Inzko becomes EU’s man in Bosnia

zx500y290_6881086Austrian diplomat is now all but certain to become the international community’s representative.

An Austrian diplomat, Valentin Inzko, has been appointed to be the European Union Special Representative (EUSR) to Bosnia and Herzegovina after the United States government dropped its opposition.

The appointment was made by EU member states in a written procedure that ended today (11 March), more than two weeks after EU foreign ministers backed Inzko on 23 February. His appointment ran into problems because the US had hoped for a more senior candidate and felt insufficiently consulted.

Inzko was in Washington on 6 March, and diplomats suggested that he managed to dispel American reservations during the visit. He also met Russian officials in Moscow.

A spokesman for Michael Spindelegger, Austria’s foreign minister, confirmed the appointment this afternoon, as did diplomats in the office of Javier Solana, the EU’s foreign policy chief. Both sides stressed, however, that it would not be made public until the Peace Implementation Council (PIC), which includes the US and other non-members of the EU, meets in Sarajevo on 25 March to appoint an international high representative to Bosnia. Since 2002, the high representative has also served as EUSR. Now that Inzko has received the backing of the Americans, his appointment as high representative is no longer in doubt.

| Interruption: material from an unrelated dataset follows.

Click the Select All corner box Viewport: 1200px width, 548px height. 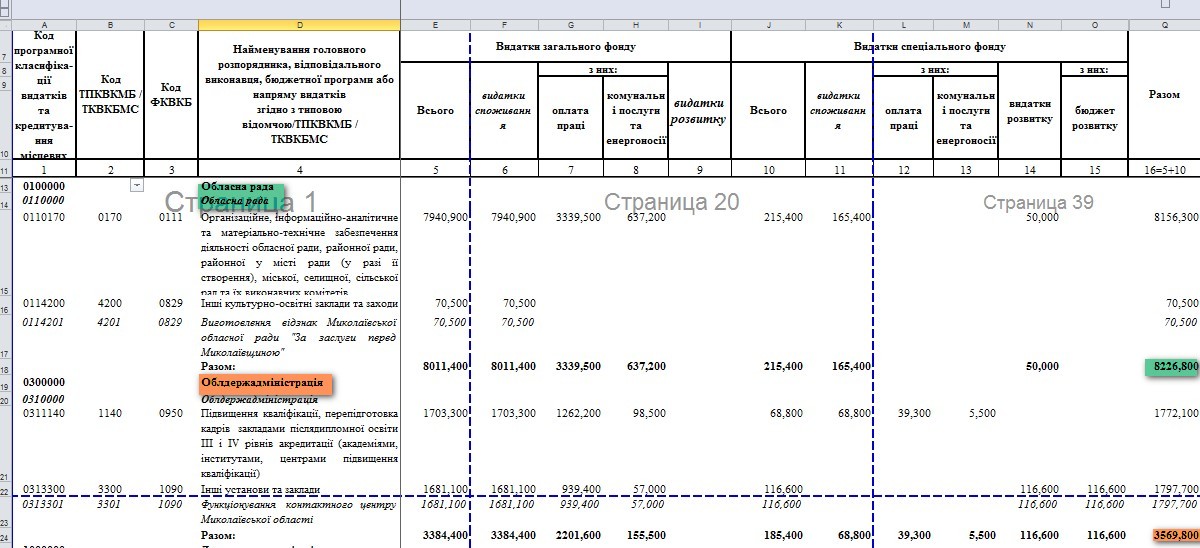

In the past, the PIC has appointed a high representative before EU member states approved the same candidate as EUSR. This was possible because the European Commission, the EU’s rotating presidency and several EU member states are members of the PIC. The practice was abandoned in this case because the EUSR’s mandate expired at the end of February, and a seamless transition would have posed fewer administrative challenges than the current situation.

The PIC meeting on 25 March was initially set to decide that the Office of the High Representative (OHR) should be closed down by the end of June, leaving the EUSR the main international player on the ground. This now appears unlikely given the deteriorating situation in the country. A series of conditions for the OHR’s closure have not been met.

The office of EUSR had been vacant since 7 February, when the previous EUSR, Miroslav Lajčák, took up his new post as foreign minister of Slovakia.

Inzko is the second Austrian to serve as high representative, after Wolfgang Petritsch, in office between 1999 and 2002. An ethnic Slovenian, he is the current Austrian ambassador to Slovenia. A fluent speaker of Serbo-Croatian, he was his country’s first ambassador to Bosnia following independence from Yugoslavia and the 1992-95 war. Between 1999 and 2005, he headed the south-east Europe department at the Austrian foreign ministry in Vienna.